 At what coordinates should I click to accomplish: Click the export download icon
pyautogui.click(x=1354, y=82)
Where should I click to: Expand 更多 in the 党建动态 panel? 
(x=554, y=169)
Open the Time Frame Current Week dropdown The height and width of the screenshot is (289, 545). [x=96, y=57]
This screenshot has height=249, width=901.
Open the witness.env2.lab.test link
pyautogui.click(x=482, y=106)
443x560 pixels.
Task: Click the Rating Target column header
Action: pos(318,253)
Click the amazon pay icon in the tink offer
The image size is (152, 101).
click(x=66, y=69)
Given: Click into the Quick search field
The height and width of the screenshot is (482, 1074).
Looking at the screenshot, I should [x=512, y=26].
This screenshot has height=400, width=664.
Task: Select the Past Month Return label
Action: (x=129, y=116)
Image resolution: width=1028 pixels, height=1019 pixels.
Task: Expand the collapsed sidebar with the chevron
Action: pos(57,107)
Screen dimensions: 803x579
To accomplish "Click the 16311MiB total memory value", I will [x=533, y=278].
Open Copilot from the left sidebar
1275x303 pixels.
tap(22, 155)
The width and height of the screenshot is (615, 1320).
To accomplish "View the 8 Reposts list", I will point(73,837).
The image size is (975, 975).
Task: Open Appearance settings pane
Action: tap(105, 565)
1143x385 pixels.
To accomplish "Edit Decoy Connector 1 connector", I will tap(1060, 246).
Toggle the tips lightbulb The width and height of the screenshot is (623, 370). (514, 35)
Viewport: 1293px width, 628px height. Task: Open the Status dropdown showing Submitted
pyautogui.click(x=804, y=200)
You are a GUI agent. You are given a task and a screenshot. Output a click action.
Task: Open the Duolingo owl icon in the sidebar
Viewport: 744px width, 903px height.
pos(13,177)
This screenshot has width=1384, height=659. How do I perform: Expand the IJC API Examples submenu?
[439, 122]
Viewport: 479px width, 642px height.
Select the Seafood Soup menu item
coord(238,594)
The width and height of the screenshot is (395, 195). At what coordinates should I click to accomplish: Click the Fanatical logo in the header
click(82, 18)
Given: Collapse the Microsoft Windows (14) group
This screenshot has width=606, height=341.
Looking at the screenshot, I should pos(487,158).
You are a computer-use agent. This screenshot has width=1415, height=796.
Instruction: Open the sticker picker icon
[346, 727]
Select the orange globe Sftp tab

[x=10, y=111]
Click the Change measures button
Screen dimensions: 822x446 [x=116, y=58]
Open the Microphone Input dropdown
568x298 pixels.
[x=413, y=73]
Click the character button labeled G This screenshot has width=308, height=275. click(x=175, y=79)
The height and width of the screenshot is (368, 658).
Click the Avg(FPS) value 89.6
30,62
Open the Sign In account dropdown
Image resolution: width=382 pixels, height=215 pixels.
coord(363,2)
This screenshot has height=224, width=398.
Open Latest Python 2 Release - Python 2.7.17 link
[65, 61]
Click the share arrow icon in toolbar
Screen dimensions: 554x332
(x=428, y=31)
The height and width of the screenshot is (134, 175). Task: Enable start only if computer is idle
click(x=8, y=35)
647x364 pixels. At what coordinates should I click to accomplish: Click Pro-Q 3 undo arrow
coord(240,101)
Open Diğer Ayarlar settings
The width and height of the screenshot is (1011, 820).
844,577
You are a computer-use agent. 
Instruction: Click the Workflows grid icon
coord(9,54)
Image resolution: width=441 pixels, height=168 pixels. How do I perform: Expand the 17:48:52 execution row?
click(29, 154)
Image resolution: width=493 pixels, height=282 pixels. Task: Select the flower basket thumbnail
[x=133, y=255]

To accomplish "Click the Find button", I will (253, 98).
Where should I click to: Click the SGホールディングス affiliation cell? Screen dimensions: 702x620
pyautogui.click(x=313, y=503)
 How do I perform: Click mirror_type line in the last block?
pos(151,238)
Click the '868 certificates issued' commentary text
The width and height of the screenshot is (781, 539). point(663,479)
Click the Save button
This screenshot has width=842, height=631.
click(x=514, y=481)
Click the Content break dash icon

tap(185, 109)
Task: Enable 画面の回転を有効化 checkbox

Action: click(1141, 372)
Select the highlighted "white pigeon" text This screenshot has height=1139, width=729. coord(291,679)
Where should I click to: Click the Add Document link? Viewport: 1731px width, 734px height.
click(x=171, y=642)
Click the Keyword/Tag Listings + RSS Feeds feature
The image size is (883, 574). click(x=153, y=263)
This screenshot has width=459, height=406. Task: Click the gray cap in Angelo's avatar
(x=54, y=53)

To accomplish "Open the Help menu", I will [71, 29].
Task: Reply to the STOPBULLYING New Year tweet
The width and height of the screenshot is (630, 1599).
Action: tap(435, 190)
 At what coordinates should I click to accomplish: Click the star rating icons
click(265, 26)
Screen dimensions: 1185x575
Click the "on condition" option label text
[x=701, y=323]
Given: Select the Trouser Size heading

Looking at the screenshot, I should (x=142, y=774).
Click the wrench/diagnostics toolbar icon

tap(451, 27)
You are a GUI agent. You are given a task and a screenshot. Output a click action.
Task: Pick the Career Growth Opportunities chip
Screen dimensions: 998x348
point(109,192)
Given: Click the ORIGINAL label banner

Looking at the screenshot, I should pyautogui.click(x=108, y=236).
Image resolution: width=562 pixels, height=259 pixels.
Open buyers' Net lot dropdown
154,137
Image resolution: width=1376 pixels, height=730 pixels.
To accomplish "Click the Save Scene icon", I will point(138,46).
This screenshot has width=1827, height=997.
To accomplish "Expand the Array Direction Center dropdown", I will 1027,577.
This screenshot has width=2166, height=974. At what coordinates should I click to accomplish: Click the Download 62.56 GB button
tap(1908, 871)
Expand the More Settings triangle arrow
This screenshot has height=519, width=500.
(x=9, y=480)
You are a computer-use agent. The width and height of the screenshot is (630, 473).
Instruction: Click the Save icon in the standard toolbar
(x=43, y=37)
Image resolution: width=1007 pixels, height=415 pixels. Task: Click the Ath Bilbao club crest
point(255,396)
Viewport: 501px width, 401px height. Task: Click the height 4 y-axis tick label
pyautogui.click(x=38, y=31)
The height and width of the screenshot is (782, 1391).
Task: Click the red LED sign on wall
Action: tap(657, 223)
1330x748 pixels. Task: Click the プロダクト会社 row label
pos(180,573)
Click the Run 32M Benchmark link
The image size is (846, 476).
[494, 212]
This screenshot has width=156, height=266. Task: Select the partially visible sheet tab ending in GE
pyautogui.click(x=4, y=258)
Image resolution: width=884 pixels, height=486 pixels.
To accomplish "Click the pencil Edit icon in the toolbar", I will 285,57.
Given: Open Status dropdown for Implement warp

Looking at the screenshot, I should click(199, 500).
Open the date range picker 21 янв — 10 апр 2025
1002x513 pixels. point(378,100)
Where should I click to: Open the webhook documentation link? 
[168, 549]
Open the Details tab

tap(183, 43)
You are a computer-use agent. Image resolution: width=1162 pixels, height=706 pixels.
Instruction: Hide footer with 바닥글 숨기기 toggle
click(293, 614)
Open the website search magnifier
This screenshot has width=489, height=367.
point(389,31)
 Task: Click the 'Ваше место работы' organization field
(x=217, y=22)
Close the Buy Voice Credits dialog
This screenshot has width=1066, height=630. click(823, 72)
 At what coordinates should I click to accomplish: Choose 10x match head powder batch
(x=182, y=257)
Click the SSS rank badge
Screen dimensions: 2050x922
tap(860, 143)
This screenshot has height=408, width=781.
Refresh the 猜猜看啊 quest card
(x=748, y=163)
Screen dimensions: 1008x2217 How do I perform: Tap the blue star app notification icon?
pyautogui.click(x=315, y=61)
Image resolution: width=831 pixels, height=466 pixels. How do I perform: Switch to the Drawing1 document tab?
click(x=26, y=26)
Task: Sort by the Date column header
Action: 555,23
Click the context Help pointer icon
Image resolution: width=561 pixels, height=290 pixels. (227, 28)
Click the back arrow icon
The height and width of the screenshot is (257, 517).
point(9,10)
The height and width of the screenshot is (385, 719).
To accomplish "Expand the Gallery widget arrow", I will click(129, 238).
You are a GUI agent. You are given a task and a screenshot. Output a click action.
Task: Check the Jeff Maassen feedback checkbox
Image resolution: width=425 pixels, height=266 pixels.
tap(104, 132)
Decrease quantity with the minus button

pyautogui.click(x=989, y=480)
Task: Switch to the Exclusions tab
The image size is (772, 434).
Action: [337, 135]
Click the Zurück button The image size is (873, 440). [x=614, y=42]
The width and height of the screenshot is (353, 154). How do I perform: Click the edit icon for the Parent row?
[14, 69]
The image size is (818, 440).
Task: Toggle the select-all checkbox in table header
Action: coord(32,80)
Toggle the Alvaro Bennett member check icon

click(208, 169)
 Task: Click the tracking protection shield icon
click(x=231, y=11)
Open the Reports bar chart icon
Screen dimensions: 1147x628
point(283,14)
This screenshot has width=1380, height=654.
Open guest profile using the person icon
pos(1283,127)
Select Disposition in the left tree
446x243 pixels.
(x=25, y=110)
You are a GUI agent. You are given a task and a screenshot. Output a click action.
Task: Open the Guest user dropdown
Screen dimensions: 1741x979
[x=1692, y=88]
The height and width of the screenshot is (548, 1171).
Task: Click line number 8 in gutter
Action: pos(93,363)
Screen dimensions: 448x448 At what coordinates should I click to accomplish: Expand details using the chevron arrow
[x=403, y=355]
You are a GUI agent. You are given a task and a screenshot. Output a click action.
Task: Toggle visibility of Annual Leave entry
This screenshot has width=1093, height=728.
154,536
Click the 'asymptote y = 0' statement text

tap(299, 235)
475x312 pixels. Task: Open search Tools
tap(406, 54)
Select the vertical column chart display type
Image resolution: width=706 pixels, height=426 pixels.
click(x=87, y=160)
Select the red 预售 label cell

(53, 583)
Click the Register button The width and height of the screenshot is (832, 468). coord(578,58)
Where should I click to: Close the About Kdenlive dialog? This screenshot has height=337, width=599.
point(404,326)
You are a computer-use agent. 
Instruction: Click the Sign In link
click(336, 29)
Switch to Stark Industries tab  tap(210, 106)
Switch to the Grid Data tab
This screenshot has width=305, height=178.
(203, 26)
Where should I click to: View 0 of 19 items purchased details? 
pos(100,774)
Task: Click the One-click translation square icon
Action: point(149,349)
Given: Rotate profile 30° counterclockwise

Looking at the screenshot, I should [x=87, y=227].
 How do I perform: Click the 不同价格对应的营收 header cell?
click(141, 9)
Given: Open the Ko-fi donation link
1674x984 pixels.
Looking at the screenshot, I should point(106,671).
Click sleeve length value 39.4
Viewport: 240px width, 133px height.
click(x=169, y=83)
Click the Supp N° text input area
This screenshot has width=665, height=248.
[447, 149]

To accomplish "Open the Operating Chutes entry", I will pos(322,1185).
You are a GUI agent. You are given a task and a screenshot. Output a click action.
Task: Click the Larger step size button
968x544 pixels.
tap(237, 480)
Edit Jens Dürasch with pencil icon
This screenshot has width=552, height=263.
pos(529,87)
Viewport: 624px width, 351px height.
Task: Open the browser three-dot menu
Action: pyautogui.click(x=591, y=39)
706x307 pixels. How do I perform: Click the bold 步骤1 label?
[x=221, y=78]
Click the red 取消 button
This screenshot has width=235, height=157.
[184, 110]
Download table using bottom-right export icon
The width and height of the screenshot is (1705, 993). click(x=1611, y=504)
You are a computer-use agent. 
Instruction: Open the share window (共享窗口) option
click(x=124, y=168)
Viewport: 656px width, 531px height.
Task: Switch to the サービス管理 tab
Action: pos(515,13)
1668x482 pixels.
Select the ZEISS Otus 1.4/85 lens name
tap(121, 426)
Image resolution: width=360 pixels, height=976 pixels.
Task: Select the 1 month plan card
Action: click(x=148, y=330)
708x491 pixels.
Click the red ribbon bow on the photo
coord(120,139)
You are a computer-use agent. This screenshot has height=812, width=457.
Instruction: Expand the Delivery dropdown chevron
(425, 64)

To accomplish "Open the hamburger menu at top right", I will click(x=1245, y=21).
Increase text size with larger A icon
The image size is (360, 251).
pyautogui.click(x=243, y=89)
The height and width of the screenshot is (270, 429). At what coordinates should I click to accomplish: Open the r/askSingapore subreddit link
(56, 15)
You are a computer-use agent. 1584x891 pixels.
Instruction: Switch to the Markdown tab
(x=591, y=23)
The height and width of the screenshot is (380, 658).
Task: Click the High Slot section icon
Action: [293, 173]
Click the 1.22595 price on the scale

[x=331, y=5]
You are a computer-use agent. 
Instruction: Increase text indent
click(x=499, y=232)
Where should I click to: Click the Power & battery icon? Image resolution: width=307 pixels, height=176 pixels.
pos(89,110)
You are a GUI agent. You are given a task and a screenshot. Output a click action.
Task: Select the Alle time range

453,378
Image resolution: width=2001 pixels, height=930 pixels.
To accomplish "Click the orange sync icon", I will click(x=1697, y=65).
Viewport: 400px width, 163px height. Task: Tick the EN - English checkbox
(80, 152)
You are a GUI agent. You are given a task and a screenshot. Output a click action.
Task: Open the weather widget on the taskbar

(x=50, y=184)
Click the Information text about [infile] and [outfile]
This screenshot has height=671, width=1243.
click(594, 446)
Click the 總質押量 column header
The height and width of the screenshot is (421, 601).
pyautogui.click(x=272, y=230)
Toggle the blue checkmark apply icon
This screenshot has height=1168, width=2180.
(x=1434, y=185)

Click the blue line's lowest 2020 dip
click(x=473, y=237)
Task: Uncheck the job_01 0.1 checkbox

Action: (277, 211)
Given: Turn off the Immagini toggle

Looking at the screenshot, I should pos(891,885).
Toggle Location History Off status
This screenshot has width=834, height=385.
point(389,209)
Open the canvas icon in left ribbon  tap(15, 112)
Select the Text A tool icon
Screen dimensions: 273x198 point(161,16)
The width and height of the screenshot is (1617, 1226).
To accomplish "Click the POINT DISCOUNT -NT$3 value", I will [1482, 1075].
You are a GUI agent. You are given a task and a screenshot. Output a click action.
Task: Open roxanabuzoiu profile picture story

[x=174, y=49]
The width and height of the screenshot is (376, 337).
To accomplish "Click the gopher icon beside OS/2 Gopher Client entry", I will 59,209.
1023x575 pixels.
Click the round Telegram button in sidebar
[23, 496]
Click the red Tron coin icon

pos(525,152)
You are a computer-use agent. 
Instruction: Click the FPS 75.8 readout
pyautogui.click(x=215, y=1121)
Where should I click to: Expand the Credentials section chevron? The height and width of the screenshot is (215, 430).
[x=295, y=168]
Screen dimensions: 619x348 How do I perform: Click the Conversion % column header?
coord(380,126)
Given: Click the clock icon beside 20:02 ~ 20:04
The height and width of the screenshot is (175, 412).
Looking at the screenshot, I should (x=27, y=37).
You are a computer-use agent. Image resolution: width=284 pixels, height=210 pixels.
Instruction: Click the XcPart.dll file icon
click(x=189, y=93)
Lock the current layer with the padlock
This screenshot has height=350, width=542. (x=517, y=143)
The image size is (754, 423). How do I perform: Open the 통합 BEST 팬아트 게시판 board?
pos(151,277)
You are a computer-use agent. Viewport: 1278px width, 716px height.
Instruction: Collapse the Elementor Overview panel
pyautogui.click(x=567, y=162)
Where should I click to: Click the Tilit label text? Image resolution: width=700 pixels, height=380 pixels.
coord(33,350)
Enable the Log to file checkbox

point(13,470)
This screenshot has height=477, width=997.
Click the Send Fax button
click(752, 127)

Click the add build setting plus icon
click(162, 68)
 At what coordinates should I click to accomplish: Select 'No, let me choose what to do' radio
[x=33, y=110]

+++

▶ Aim: Rewrite the items from the line containing "Task: Enable 画面の回転を有効化 checkbox" down to the line containing "tap(451, 27)", swapping "star rating icons" for "rating stars" and leaving everything else as it is.

▶ Full answer:
Task: Enable 画面の回転を有効化 checkbox

Action: click(1141, 372)
Select the highlighted "white pigeon" text This screenshot has height=1139, width=729. coord(291,679)
Where should I click to: Click the Add Document link? Viewport: 1731px width, 734px height.
click(x=171, y=642)
Click the Keyword/Tag Listings + RSS Feeds feature
The image size is (883, 574). click(x=153, y=263)
This screenshot has width=459, height=406. Task: Click the gray cap in Angelo's avatar
(x=54, y=53)

To accomplish "Open the Help menu", I will [71, 29].
Task: Reply to the STOPBULLYING New Year tweet
The width and height of the screenshot is (630, 1599).
Action: tap(435, 190)
 At what coordinates should I click to accomplish: Click the rating stars
click(265, 26)
Screen dimensions: 1185x575
Click the "on condition" option label text
[x=701, y=323]
Given: Select the Trouser Size heading

Looking at the screenshot, I should (x=142, y=774).
Click the wrench/diagnostics toolbar icon

tap(451, 27)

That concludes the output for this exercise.